Now, listen. If you were one of those people who thought it was more than a star, it’s ok- I don’t blame you. Looking up at Sirius, it does a lot of weird stuff. It changes colours, shapes and even looks like it moves around a bit. It’s just plain old autokinesis and some fun atmospheric conditions wreaking havoc on your senses. It’s totally cool and I still respect you. Now, if you are in that minority of people (it’s roughly 5%) who sent a second report to me of a “strange object” you saw that looked identical to the first, and is exactly in the same spot that Sirius was only a few days ago, and it generally behaved the exact same way… I’m going to get annoyed, ever so slightly.

We all make mistakes. We tend to learn from them. Mistakes are a healthy part of a life long education. That being said, if we make the same mistake twice, within a couple days of each other, then something is wrong.

“Oh, it was Sirius?” you say to yourself when you receive my report. “That makes sense. There is even a link to a scientific article about how people often confuse it for a UFO. This is insightful and interesting. Now I know.”

Your inner monologue should really stop there concerning the sighting of this majestic star.

Of course it doesn’t though, because three nights later, this inner monologue runs through your mind.

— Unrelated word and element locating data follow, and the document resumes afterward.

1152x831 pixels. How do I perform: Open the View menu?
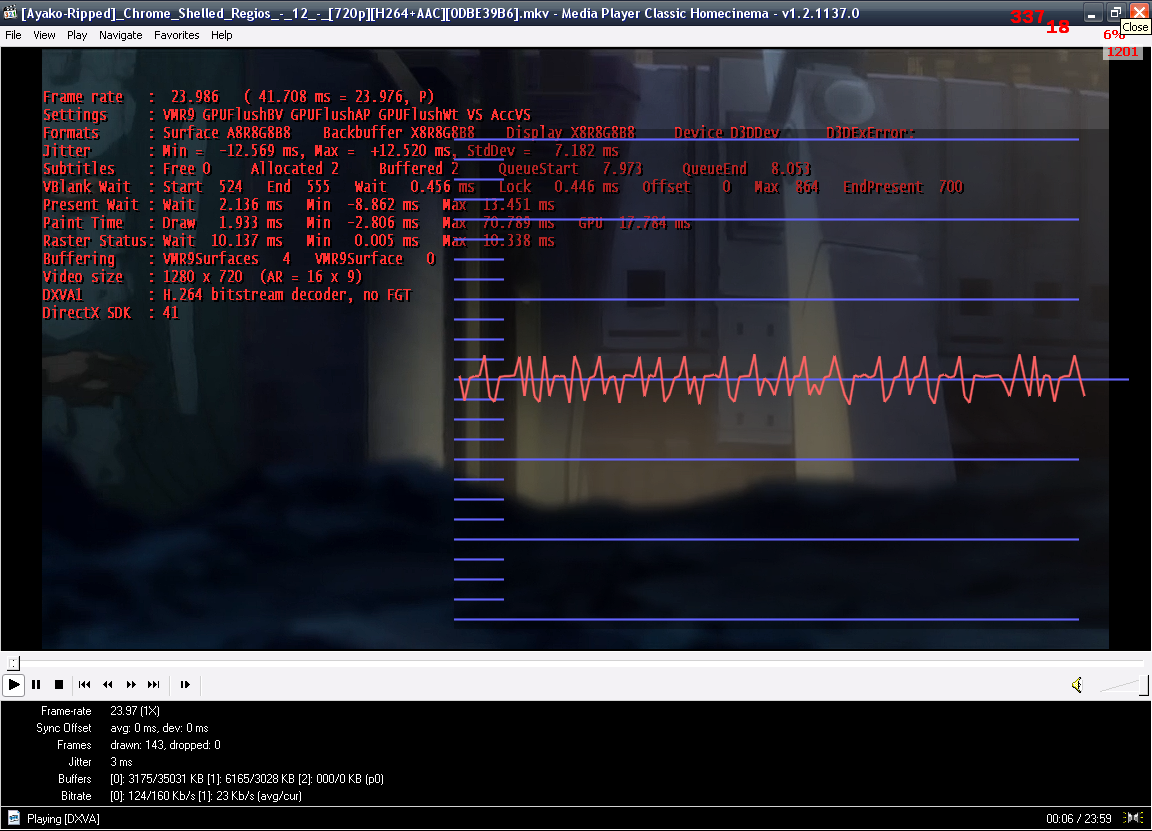44,35
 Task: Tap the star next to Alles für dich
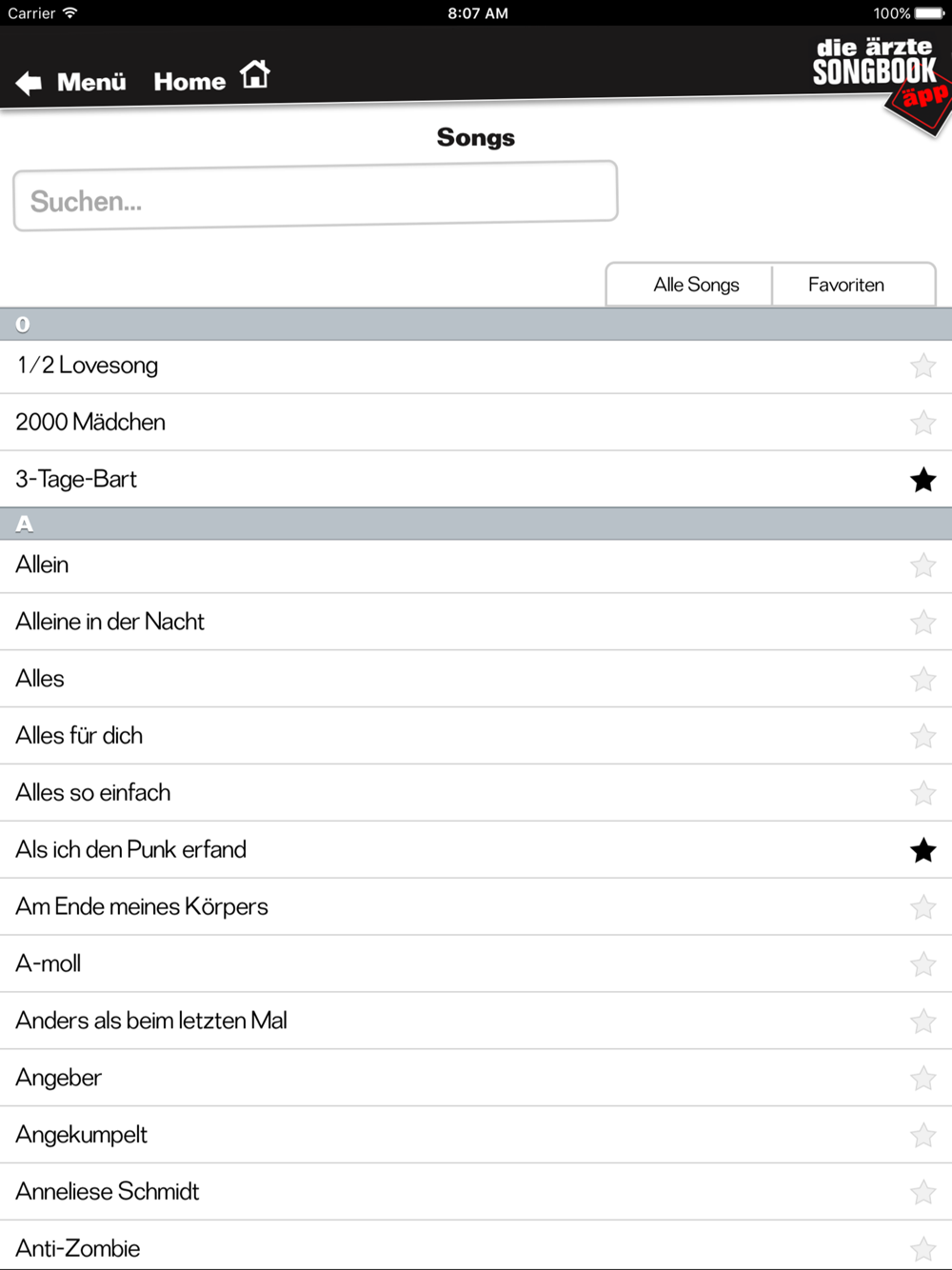[x=922, y=736]
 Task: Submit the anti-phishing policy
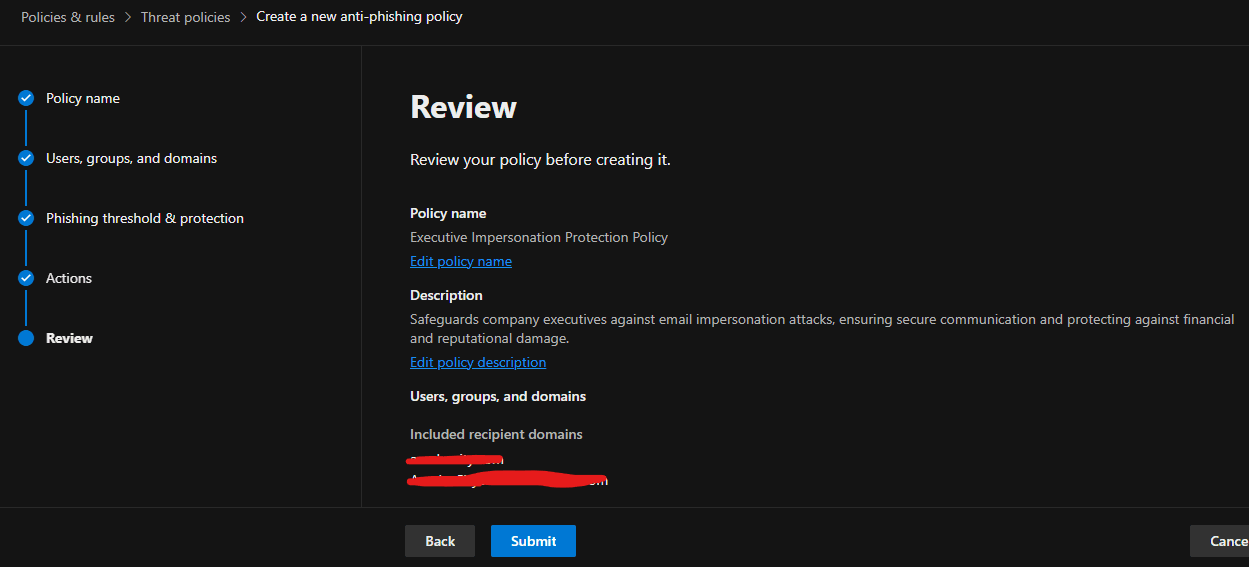[x=533, y=541]
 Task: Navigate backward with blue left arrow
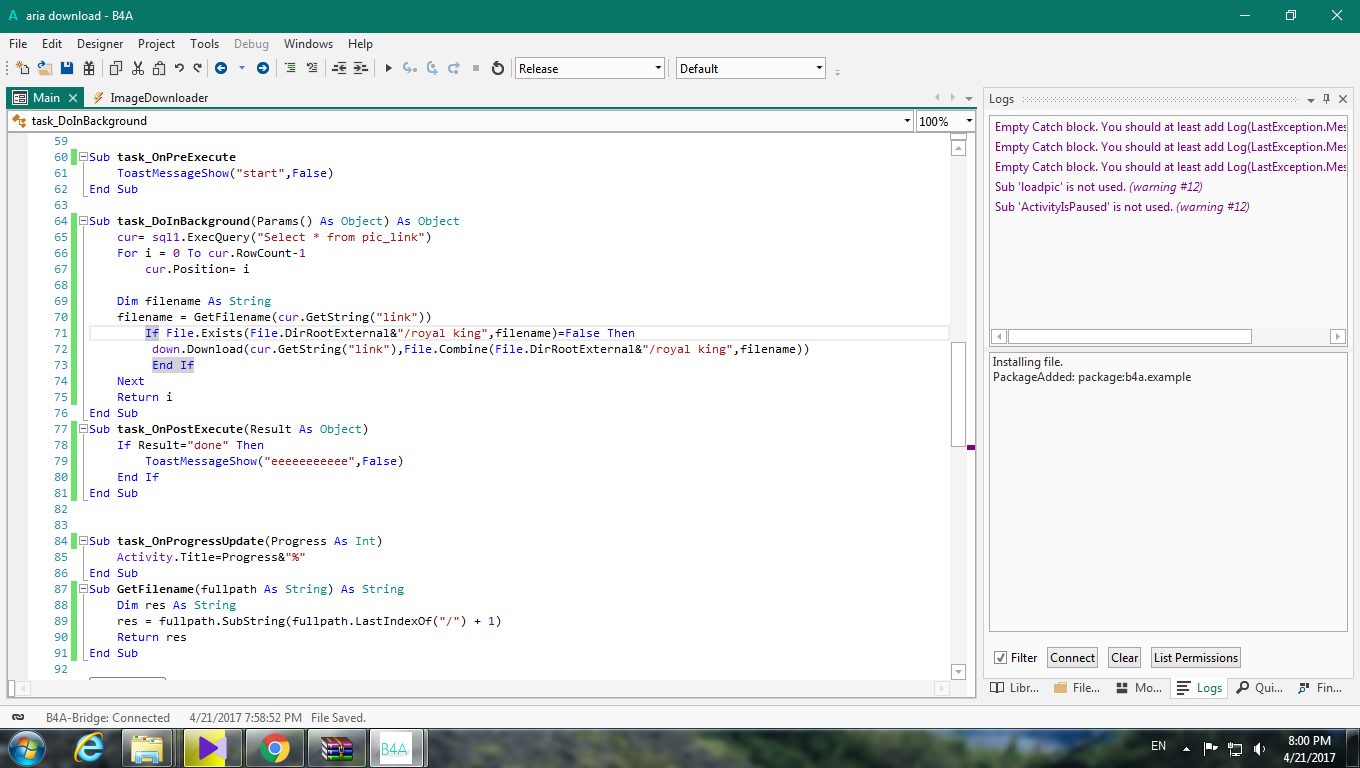pos(221,68)
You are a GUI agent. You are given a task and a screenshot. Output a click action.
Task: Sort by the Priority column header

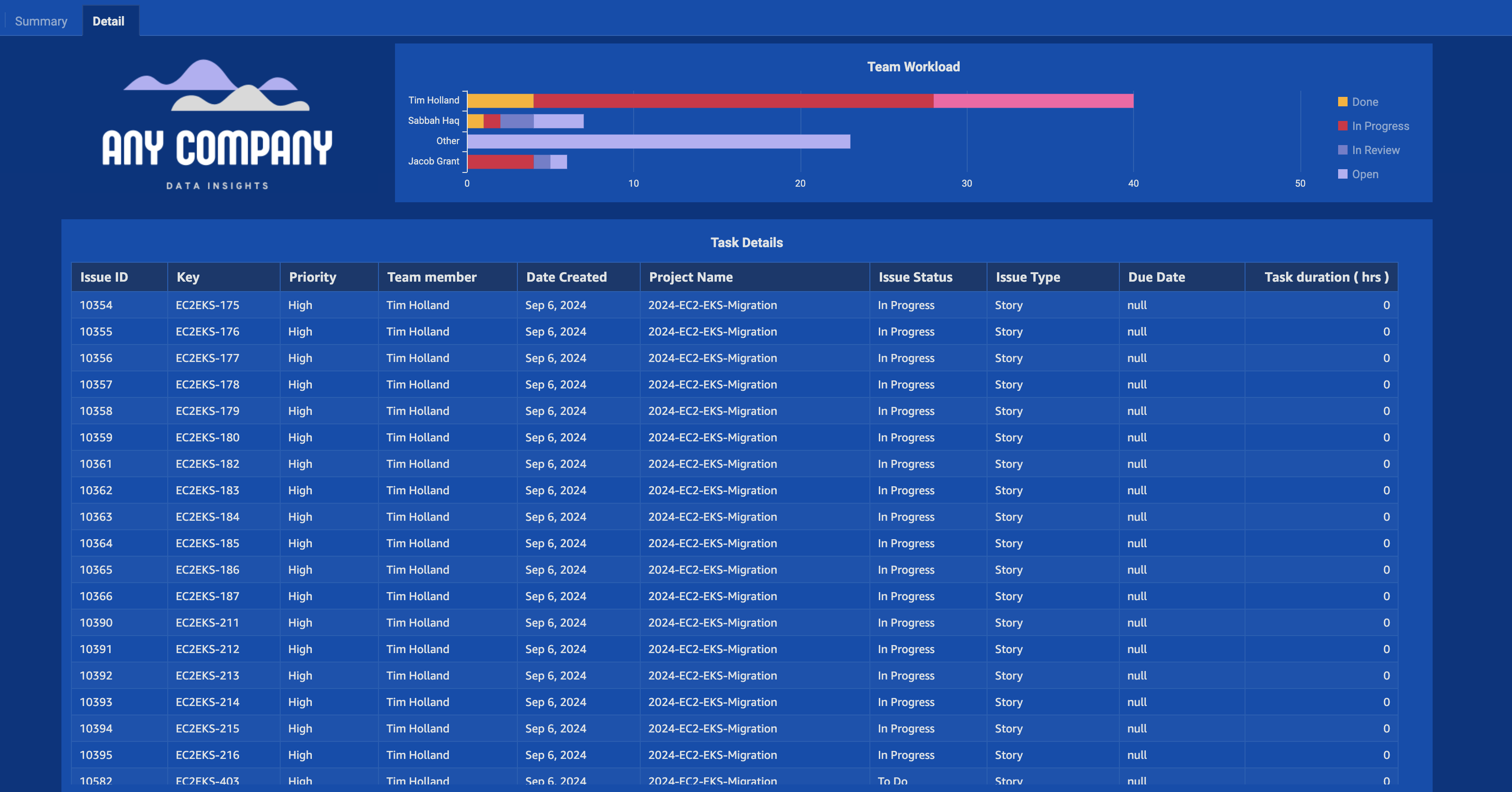tap(312, 277)
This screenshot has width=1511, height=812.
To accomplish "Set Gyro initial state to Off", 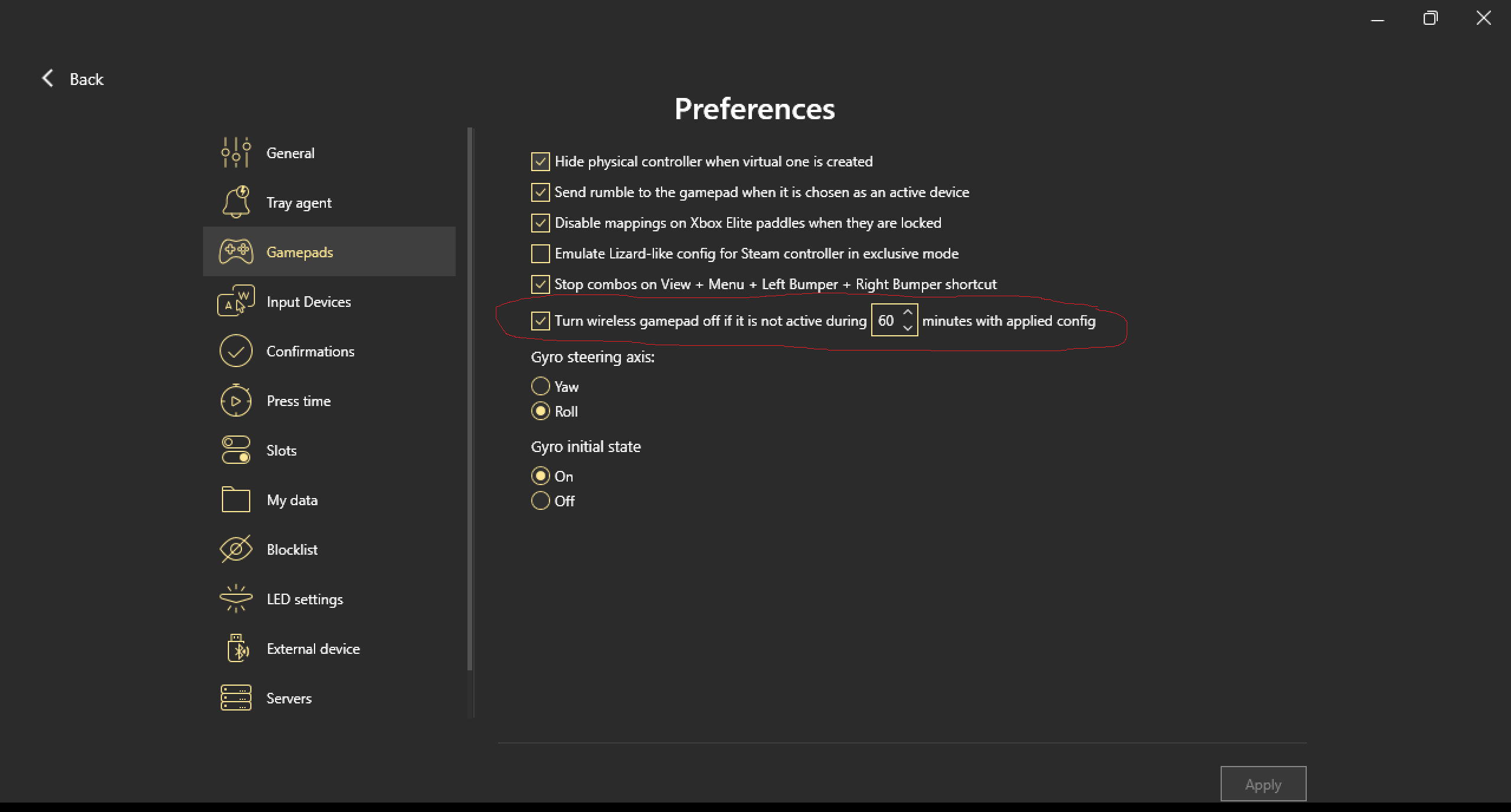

“What the hell is that light? Weird. It looks a lot like the star Sirius, but it can’t be…even though it’s kinda in the same spot and looks a lot like it.” You take out your smartphone, and with the shakiest set of hands known to man, you begin to record a video of a little star in the sky getting jostled around. “This thing is following me,” you think to yourself. “It’s changing colours.” You start to lose your grip on reality, “Leave me alone! Go away!”

The next morning you decide to send me this crappy video along with an explanation of what happened, that a UFO was following you around. I have no idea how you managed to type with those twitchy vibrating digits you call fingers, but sure enough, it’s in my inbox. The subject line, “Alien craft?”

Can you blame me for being slightly snippy in my response? It’s the same star. It looks like it, it acts like it, and it IS it. I’m not asking you to take a course in astronomy or anything- I’m just asking you to be reasonable. Go and download one of those “Night-Sky” apps for your smartphone. Do me a favour, turn that on instead of the camera.